事業モデル

同社は収益不動産販売事業とストック型フィービジネスの二本柱で構成される事業モデルを展開しています。収益不動産販売事業では、独自のルートで仕入れた物件にバリューアップを施し、個人富裕層や機関投資家へ販売する一気通貫型の再生販売モデルを構築しています。また、ストック型フィービジネスでは、自社保有物件の賃料収入に加え、管理受託不動産のプロパティ・マネジメントやコンサルティング等の安定的な収益基盤を確保しています。

国内のみならず米国においても同様の事業を展開しており、グローバルな展開を見据えた体制を整えています。特に近年は、不動産小口化商品やオフィス区分商品の提供を通じて、多様な投資家層へのアプローチを強化しています。

KPI

同社は成長戦略において、EPS(1株当たり当期純利益)の毎期10%以上の向上を目標に掲げています。また、中長期的な指標として自己資本利益率(ROE)30%程度の維持や、ノンアセット事業シェアの拡大を目指しています。直近の連結会計年度においては、ROEが16.9%となり、当初計画を前倒しで達成する成果を上げています。

さらに、固定費カバー率を重要なモニタリング指標として活用し、財務健全性の維持と人材生産性の向上を追求しています。これらのKPIを通じて、資本効率の改善と持続的な企業価値の向上を図る方針です。

成長ドライバー

成長戦略の柱として、一棟再販事業におけるアセットの多様化やエリア拡大、ホテル等の新アセットの取り扱いが挙げられます。特に不動産小口化事業は主力として位置付けられており、近年の税制改正への対応を見据えつつ、オフィス区分事業の本格展開を前倒しで推進しています。オフィス区分事業については、2026年売上目標100億円、2028年売上目標300億円という野心的な数値を掲げています。

また、プロパティ・マネジメントの知見を持つ人員を戦略的に再配置することで、商品価値の向上と収益基盤の強化を図っています。これらの施策により、事業ポートフォリオの最適化と成長加速を目指す構えです。

リスク

不動産業界特有の要因として、金利動向や地価動向といった経済情勢の変化が業績に直接的な影響を及ぼすリスクがあります。特に有利子負債が連結総資産の63.5%を占める構造であるため、市場金利の上昇は支払利息の増加を通じて収益を圧迫する可能性があります。また、保有・管理物件が首都圏や米国ロサンゼルスといった特定の地域に集中しているため、自然災害や感染症による局地的な影響も懸念されます。

さらに、高度な専門知識を持つ人材の確保や育成が競争力の源泉となるため、人的資本の不足は事業継続における重要なリスク要因となります。その他にも、顧客情報の流出や各種許認可の取り消しといった法的・運営上のリスクへの対応を継続的に進めています。

競合

同社は独自の営業ルートとノウハウを活用した一気通貫型の再生販売モデルにより、競合他社との差別化を図っています。特に不動産小口化商品やオフィス区分商品の提供において、金融機関や専門家との強固な提携ネットワークを構築し、広範な販売チャネルを確保しています。同社の強みは、単なる仲介に留まらず、物件の法的精査からバリューアップ、さらには管理運営までを一貫して提供する点にあります。

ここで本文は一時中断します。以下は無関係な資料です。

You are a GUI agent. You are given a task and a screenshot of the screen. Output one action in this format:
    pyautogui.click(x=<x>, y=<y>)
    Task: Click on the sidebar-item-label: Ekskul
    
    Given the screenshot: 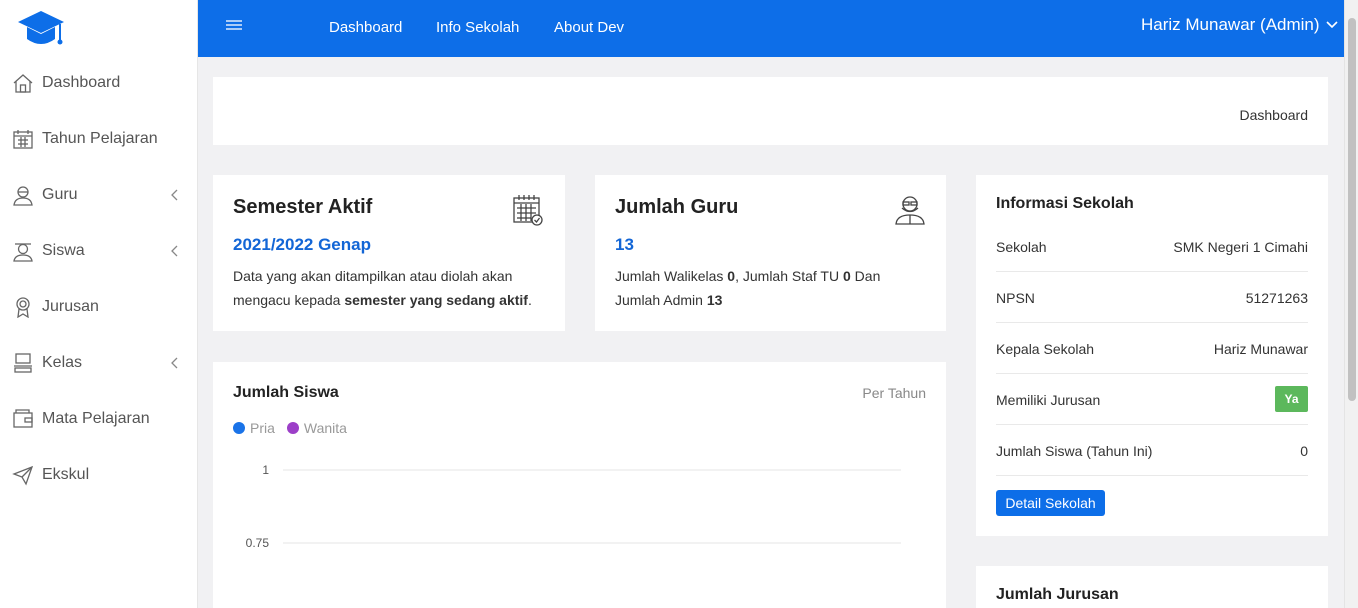 What is the action you would take?
    pyautogui.click(x=66, y=474)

このモデルにより、投資家に対して質の高い商品を提供するとともに、安定したストック型収益を獲得する構造を構築しています。今後も、アセットの多様化や専門性の高い人材の活用を通じて、市場における優位性を維持していく方針です。

バリュエーション

最新の市場データに基づくと、同社の株価は422円となっており、時価総額は約199.0億円です。PERは5.97倍と低水準にあり、PBRは1.21倍と評価されています。配当利回りは4.96%と高く、安定した還元姿勢が示唆される数値となっています。

これらの指標は、同社が保有する不動産資産の価値やストック型ビジネスの安定性を反映しているものと考えられます。投資家に対しては、良好な配当水準と成長戦略による企業価値向上の両面から評価される可能性があります。